Task statement:
Could you retype every one of the lines below, character for character, without changing anything?

Excerpted records:
--*--

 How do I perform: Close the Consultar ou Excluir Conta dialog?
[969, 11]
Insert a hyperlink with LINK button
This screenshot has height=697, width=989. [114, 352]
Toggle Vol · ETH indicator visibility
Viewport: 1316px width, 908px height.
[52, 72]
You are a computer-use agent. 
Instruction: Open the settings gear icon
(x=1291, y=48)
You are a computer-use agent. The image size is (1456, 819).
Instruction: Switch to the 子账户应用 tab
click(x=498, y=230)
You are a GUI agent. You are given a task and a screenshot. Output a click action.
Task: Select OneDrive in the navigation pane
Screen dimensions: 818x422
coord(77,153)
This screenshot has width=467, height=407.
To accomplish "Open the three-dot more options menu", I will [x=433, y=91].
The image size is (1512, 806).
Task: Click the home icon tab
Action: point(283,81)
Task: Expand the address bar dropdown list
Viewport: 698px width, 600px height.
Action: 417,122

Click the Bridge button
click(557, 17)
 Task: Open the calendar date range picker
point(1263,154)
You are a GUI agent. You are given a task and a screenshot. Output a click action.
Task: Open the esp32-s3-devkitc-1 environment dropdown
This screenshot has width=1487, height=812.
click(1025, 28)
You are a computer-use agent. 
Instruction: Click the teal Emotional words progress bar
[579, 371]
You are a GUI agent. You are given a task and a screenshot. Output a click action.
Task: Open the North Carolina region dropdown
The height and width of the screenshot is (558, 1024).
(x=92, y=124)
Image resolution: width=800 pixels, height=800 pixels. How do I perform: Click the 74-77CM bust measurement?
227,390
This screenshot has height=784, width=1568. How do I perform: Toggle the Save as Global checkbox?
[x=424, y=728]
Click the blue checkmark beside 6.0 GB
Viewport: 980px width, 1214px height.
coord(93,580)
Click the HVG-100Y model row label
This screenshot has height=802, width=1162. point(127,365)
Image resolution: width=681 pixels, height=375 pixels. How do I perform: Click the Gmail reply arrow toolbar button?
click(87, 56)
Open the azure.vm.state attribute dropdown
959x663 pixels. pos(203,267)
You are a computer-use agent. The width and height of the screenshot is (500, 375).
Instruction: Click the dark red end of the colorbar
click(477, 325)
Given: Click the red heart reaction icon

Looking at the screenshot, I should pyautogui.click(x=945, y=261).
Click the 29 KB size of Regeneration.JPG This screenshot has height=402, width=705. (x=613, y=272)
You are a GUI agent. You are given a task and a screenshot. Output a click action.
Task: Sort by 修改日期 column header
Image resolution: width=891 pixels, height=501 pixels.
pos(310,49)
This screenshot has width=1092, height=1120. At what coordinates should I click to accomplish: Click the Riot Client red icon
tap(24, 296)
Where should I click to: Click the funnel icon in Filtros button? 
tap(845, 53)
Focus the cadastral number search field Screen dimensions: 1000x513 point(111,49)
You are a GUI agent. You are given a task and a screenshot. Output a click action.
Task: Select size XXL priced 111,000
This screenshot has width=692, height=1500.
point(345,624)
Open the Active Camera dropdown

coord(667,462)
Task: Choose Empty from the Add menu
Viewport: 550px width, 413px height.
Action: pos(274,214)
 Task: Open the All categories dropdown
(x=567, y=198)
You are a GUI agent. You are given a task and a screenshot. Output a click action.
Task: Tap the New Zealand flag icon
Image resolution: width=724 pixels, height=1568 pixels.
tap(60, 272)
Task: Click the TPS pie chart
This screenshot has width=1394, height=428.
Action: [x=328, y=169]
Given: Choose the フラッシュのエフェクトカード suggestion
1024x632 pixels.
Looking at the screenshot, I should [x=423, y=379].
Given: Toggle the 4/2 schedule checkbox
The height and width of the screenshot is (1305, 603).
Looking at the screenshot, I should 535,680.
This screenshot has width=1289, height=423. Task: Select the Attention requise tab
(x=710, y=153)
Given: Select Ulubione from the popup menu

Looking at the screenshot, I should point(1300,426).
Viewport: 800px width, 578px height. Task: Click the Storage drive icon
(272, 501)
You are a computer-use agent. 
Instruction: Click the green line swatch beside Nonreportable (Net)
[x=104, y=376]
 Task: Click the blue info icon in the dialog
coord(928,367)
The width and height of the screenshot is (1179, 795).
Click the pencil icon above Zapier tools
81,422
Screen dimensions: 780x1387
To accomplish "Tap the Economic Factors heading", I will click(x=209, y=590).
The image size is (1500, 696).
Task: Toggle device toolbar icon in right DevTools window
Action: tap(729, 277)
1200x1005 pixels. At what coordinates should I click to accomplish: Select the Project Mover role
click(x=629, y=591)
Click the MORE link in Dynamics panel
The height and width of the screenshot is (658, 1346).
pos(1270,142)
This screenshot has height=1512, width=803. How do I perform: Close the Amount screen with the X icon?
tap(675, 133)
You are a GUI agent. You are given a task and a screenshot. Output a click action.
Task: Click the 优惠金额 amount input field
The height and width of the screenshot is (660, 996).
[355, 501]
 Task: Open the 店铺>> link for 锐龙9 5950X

--*--

Written answer:
 How do I perform: Close the Consultar ou Excluir Conta dialog?
[969, 11]
Insert a hyperlink with LINK button
This screenshot has height=697, width=989. [114, 352]
Toggle Vol · ETH indicator visibility
Viewport: 1316px width, 908px height.
[52, 72]
You are a computer-use agent. 
Instruction: Open the settings gear icon
(x=1291, y=48)
You are a computer-use agent. The image size is (1456, 819).
Instruction: Switch to the 子账户应用 tab
click(x=498, y=230)
You are a GUI agent. You are given a task and a screenshot. Output a click action.
Task: Select OneDrive in the navigation pane
Screen dimensions: 818x422
coord(77,153)
This screenshot has width=467, height=407.
To accomplish "Open the three-dot more options menu", I will [x=433, y=91].
The image size is (1512, 806).
Task: Click the home icon tab
Action: point(283,81)
Task: Expand the address bar dropdown list
Viewport: 698px width, 600px height.
Action: 417,122

Click the Bridge button
click(557, 17)
 Task: Open the calendar date range picker
point(1263,154)
You are a GUI agent. You are given a task and a screenshot. Output a click action.
Task: Open the esp32-s3-devkitc-1 environment dropdown
This screenshot has width=1487, height=812.
click(1025, 28)
You are a computer-use agent. 
Instruction: Click the teal Emotional words progress bar
[579, 371]
You are a GUI agent. You are given a task and a screenshot. Output a click action.
Task: Open the North Carolina region dropdown
The height and width of the screenshot is (558, 1024).
(x=92, y=124)
Image resolution: width=800 pixels, height=800 pixels. How do I perform: Click the 74-77CM bust measurement?
227,390
This screenshot has height=784, width=1568. How do I perform: Toggle the Save as Global checkbox?
[x=424, y=728]
Click the blue checkmark beside 6.0 GB
Viewport: 980px width, 1214px height.
coord(93,580)
Click the HVG-100Y model row label
This screenshot has height=802, width=1162. point(127,365)
Image resolution: width=681 pixels, height=375 pixels. How do I perform: Click the Gmail reply arrow toolbar button?
click(87, 56)
Open the azure.vm.state attribute dropdown
959x663 pixels. pos(203,267)
You are a computer-use agent. The width and height of the screenshot is (500, 375).
Instruction: Click the dark red end of the colorbar
click(477, 325)
Given: Click the red heart reaction icon

Looking at the screenshot, I should pyautogui.click(x=945, y=261).
Click the 29 KB size of Regeneration.JPG This screenshot has height=402, width=705. (x=613, y=272)
You are a GUI agent. You are given a task and a screenshot. Output a click action.
Task: Sort by 修改日期 column header
Image resolution: width=891 pixels, height=501 pixels.
pos(310,49)
This screenshot has width=1092, height=1120. At what coordinates should I click to accomplish: Click the Riot Client red icon
tap(24, 296)
Where should I click to: Click the funnel icon in Filtros button? 
tap(845, 53)
Focus the cadastral number search field Screen dimensions: 1000x513 point(111,49)
You are a GUI agent. You are given a task and a screenshot. Output a click action.
Task: Select size XXL priced 111,000
This screenshot has width=692, height=1500.
point(345,624)
Open the Active Camera dropdown

coord(667,462)
Task: Choose Empty from the Add menu
Viewport: 550px width, 413px height.
Action: pos(274,214)
 Task: Open the All categories dropdown
(x=567, y=198)
You are a GUI agent. You are given a task and a screenshot. Output a click action.
Task: Tap the New Zealand flag icon
Image resolution: width=724 pixels, height=1568 pixels.
tap(60, 272)
Task: Click the TPS pie chart
This screenshot has width=1394, height=428.
Action: [x=328, y=169]
Given: Choose the フラッシュのエフェクトカード suggestion
1024x632 pixels.
Looking at the screenshot, I should [x=423, y=379].
Given: Toggle the 4/2 schedule checkbox
The height and width of the screenshot is (1305, 603).
Looking at the screenshot, I should 535,680.
This screenshot has width=1289, height=423. Task: Select the Attention requise tab
(x=710, y=153)
Given: Select Ulubione from the popup menu

Looking at the screenshot, I should point(1300,426).
Viewport: 800px width, 578px height. Task: Click the Storage drive icon
(272, 501)
You are a computer-use agent. 
Instruction: Click the green line swatch beside Nonreportable (Net)
[x=104, y=376]
 Task: Click the blue info icon in the dialog
coord(928,367)
The width and height of the screenshot is (1179, 795).
Click the pencil icon above Zapier tools
81,422
Screen dimensions: 780x1387
To accomplish "Tap the Economic Factors heading", I will click(x=209, y=590).
The image size is (1500, 696).
Task: Toggle device toolbar icon in right DevTools window
Action: tap(729, 277)
1200x1005 pixels. At what coordinates should I click to accomplish: Select the Project Mover role
click(x=629, y=591)
Click the MORE link in Dynamics panel
The height and width of the screenshot is (658, 1346).
pos(1270,142)
This screenshot has height=1512, width=803. How do I perform: Close the Amount screen with the X icon?
tap(675, 133)
You are a GUI agent. You are given a task and a screenshot. Output a click action.
Task: Click the 优惠金额 amount input field
The height and width of the screenshot is (660, 996).
[355, 501]
 Task: Open the 店铺>> link for 锐龙9 5950X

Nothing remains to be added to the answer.